再会したエリート警視とお見合い最愛婚
 彼は穏かな表情で、真っ直ぐ前を向いていた。おかしなところは何もない。けれど、なぜか先ほどまでと違い気安く話しかけづらいと感じる。

(なんだか......嫌な感じがする)

 佐藤が警察官なのは間違いない。

(佐藤さんは蒼士さんの上司だし、お父さんがお見合いに同席させるような信用出来る人なんだから、大丈夫なはずだけど)

 それなのになぜ、こんなに胸が騒めき落ち着かない気持ちになるのだろう。

 しばらく待っても、なんの説明もしてくれない佐藤に、彩乃は勇気を出して声をかけた。
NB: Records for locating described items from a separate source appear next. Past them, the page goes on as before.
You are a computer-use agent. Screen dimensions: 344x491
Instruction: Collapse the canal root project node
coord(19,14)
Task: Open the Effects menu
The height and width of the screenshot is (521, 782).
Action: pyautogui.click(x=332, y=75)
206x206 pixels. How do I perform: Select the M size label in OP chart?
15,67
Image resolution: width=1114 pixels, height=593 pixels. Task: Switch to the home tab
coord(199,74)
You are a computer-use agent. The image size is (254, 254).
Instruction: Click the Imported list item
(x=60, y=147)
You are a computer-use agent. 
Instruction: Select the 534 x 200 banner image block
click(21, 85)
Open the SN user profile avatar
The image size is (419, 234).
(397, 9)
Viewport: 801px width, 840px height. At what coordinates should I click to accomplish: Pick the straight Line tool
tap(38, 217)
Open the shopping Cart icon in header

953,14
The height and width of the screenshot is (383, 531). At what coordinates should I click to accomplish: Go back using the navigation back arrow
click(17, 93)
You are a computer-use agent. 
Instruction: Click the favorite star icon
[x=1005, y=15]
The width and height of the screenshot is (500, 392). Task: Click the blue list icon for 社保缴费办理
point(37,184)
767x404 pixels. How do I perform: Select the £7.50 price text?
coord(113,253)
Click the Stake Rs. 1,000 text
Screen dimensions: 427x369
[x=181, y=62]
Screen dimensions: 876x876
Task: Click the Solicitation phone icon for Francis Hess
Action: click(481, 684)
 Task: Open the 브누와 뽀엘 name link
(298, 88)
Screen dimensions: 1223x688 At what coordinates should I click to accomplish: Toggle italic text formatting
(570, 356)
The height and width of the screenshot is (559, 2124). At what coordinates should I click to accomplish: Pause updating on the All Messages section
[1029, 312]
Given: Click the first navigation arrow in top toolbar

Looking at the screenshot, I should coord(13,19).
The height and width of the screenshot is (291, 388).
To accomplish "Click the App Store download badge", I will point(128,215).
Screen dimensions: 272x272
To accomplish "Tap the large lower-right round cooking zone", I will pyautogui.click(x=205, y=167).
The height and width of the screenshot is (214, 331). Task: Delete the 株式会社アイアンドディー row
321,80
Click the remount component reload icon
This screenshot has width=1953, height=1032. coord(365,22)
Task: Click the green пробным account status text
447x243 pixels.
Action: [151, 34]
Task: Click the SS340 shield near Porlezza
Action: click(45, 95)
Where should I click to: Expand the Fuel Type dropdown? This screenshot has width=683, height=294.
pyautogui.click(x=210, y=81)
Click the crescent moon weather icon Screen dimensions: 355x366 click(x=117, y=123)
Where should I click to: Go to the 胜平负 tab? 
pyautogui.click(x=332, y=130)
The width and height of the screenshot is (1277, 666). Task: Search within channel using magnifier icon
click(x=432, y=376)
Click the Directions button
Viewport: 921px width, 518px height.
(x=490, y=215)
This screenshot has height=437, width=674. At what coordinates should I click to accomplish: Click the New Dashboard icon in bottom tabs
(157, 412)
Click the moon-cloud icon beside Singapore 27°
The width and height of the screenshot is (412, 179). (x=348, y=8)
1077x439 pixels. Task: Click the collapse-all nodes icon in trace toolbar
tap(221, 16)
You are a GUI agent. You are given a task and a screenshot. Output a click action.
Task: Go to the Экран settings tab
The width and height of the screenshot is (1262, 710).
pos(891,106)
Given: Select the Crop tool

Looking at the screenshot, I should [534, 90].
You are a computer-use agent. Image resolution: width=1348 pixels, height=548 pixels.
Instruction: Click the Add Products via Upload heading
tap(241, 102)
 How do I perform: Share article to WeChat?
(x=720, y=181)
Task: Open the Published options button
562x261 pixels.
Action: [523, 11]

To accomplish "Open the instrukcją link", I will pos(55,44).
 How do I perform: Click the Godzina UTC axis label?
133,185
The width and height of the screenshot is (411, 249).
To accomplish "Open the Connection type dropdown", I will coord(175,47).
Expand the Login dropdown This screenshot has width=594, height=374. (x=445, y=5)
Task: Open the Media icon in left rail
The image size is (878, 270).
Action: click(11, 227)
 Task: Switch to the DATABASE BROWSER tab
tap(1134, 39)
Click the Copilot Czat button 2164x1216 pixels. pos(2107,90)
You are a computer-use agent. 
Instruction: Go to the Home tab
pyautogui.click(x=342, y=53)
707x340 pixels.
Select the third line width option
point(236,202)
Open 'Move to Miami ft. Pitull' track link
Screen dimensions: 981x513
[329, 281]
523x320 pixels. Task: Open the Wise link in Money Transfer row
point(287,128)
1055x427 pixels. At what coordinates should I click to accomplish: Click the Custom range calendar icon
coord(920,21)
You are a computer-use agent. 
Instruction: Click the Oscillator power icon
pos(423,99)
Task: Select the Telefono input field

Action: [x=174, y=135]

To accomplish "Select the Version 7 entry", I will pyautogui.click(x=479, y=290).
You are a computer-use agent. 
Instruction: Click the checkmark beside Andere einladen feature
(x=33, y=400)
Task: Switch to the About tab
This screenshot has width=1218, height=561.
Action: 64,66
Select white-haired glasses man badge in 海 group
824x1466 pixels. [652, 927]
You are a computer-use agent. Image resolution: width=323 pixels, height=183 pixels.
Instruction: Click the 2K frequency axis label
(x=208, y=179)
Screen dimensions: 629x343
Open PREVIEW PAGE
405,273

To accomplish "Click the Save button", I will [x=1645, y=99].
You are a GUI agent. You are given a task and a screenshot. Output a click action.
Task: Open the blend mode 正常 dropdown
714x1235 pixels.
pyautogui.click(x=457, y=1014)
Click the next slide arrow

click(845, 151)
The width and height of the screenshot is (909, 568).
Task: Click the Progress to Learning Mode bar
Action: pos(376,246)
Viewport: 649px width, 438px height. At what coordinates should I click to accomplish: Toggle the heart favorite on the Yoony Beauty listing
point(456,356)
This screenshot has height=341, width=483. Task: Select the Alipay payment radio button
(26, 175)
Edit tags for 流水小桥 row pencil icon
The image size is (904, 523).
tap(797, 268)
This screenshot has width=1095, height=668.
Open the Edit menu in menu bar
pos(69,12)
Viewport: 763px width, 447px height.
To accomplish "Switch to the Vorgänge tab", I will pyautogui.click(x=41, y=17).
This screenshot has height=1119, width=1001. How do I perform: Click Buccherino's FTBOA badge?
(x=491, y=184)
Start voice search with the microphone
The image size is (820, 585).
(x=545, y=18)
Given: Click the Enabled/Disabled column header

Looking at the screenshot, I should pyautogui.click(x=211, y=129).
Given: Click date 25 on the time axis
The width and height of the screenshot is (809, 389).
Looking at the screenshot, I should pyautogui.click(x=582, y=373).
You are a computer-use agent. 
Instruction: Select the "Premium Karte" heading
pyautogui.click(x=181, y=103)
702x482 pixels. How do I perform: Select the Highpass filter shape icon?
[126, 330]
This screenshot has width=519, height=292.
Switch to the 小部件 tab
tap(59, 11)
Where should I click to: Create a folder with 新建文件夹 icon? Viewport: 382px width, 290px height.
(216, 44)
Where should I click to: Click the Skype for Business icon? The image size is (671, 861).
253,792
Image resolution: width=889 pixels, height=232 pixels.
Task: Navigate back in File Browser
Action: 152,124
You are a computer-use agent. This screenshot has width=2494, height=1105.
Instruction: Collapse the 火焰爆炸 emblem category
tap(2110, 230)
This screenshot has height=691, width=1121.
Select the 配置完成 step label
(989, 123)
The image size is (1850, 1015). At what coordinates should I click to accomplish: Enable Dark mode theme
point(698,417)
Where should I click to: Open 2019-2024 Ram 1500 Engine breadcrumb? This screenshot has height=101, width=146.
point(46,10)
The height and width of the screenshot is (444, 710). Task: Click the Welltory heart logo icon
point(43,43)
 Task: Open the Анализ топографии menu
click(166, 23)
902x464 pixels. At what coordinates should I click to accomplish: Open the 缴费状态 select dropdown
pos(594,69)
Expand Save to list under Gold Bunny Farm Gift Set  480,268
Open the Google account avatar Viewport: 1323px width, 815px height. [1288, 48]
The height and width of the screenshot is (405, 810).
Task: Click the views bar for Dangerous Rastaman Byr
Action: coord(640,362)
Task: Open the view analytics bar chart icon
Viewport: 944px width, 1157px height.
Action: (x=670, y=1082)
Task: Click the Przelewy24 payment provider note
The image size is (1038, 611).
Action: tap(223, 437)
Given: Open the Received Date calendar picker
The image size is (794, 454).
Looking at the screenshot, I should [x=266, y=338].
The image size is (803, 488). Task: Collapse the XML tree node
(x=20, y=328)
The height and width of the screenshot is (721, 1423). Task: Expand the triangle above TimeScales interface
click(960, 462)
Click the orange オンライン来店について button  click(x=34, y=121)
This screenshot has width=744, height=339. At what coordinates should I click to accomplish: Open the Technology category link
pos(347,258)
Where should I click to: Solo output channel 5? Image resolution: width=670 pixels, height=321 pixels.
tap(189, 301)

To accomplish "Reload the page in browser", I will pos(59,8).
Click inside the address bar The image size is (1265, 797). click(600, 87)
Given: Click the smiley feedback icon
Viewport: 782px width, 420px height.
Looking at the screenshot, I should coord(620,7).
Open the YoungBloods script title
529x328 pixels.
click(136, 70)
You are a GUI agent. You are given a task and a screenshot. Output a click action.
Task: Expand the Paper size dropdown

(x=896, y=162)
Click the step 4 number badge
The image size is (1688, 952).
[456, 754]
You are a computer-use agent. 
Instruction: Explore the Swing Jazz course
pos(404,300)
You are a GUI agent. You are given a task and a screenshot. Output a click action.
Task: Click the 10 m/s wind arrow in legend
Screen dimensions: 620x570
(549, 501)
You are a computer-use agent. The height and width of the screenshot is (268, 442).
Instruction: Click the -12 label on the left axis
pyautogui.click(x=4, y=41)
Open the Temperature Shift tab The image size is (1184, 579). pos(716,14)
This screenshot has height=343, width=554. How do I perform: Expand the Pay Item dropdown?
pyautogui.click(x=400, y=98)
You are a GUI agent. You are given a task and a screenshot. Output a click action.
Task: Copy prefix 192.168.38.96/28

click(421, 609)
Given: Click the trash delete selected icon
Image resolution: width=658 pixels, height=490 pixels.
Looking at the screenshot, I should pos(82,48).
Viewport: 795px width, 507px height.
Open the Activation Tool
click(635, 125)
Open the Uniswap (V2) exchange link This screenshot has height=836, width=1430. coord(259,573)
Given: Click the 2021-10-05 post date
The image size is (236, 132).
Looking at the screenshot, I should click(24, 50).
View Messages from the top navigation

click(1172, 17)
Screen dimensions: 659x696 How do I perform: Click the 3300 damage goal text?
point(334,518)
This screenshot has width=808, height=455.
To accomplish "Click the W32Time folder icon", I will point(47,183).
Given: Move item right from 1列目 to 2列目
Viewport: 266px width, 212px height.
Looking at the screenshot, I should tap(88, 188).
「佐藤さん、あの、目的地はどこなんでしょうか? 警視庁ではないようですけど」

 緊張からか、少し硬い声になってしまった。

 佐藤は返事をしなかった。

(聞こえなかったのかな? でもわりと大きな声で言ったけど)

 まさか無視されたのだろうか。

 いやそんなはずはないと、彩乃は次の言葉を探して視線を彷徨わせる。

 しばらくして信号待ちで車が停まると、佐藤は体ごと彩乃の方に向き口を開いた。

「実は彩乃さんに付き合って貰いたいところがあるんですよ」

 言い終えると、佐藤はにやりと笑った。その瞬間彩乃はざわりと肌が泡立つような不快感に襲われた。

「あ、安全な場所に移動するんじゃないんですか?」

 尋ねる声は、自分でも驚くくらいに掠(かす)れていた。

「それは着いてからの楽しみにしましょう」

「......お楽しみ?」

 彩乃は呆然と呟いた。

 やはり佐藤はどこか変だ。蒼士の上司だとしても信用できない。

 強い不安がこみ上げて、彩乃は大きな声を上げた。

「すみません。私行きません。ここでいいから降ろしてください!」

 佐藤について行くわけにはいかない。

 この車は、きっと安全な場所になど向かっていない。

「駄目ですよー。箱入りのお嬢様をこんなところに置いていけるわけないでしょ。そんなに慌てないでゆっくりしていてください」
 
 彼のイメージが崩れるふざけた回答だが、彩乃はそれ以上何も言えなくなった。
 
 自分が今、危機的状況なのだと確信したから。
 
 佐藤は味方なんかじゃなかった。彼に付いて来てはいけなかったのだ。

(どうして? 佐藤さんは蒼士さんの上司でお父さんとも知り合いで......)

 信じては駄目だったのだ。

 彼に付いて行く前に、蒼士か父に連絡をして確認を取るべきだった。